_Activity_
Every entry below needs to be copied exactly.
── Listed entries ──
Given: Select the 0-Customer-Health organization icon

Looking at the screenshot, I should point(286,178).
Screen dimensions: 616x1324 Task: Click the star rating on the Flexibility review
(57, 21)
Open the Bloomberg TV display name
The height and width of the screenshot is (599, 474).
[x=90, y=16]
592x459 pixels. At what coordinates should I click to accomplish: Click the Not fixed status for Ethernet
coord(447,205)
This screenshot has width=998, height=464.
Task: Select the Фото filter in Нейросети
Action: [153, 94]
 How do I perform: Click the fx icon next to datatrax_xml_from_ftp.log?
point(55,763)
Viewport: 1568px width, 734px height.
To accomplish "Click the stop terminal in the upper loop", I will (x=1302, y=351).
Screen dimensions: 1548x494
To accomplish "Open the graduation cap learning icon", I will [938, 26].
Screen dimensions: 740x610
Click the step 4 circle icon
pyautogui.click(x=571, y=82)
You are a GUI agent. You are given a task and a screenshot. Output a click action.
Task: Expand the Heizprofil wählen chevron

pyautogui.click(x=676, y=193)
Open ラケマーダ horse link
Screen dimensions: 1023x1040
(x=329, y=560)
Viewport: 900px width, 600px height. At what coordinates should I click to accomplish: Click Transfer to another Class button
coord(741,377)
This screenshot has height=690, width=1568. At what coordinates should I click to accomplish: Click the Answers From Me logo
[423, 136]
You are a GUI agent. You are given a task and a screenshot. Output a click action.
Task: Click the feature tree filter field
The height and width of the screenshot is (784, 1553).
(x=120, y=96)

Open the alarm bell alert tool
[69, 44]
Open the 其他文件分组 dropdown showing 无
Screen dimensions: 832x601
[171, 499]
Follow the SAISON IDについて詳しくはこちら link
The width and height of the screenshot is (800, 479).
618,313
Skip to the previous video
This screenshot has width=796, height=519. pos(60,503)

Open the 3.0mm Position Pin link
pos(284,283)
───
_Result below_
Given: Select the 0-Customer-Health organization icon

Looking at the screenshot, I should point(286,178).
Screen dimensions: 616x1324 Task: Click the star rating on the Flexibility review
(57, 21)
Open the Bloomberg TV display name
The height and width of the screenshot is (599, 474).
[x=90, y=16]
592x459 pixels. At what coordinates should I click to accomplish: Click the Not fixed status for Ethernet
coord(447,205)
This screenshot has width=998, height=464.
Task: Select the Фото filter in Нейросети
Action: [153, 94]
 How do I perform: Click the fx icon next to datatrax_xml_from_ftp.log?
point(55,763)
Viewport: 1568px width, 734px height.
To accomplish "Click the stop terminal in the upper loop", I will (x=1302, y=351).
Screen dimensions: 1548x494
To accomplish "Open the graduation cap learning icon", I will [938, 26].
Screen dimensions: 740x610
Click the step 4 circle icon
pyautogui.click(x=571, y=82)
You are a GUI agent. You are given a task and a screenshot. Output a click action.
Task: Expand the Heizprofil wählen chevron

pyautogui.click(x=676, y=193)
Open ラケマーダ horse link
Screen dimensions: 1023x1040
(x=329, y=560)
Viewport: 900px width, 600px height. At what coordinates should I click to accomplish: Click Transfer to another Class button
coord(741,377)
This screenshot has height=690, width=1568. At what coordinates should I click to accomplish: Click the Answers From Me logo
[423, 136]
You are a GUI agent. You are given a task and a screenshot. Output a click action.
Task: Click the feature tree filter field
The height and width of the screenshot is (784, 1553).
(x=120, y=96)

Open the alarm bell alert tool
[69, 44]
Open the 其他文件分组 dropdown showing 无
Screen dimensions: 832x601
[171, 499]
Follow the SAISON IDについて詳しくはこちら link
The width and height of the screenshot is (800, 479).
618,313
Skip to the previous video
This screenshot has width=796, height=519. pos(60,503)

Open the 3.0mm Position Pin link
pos(284,283)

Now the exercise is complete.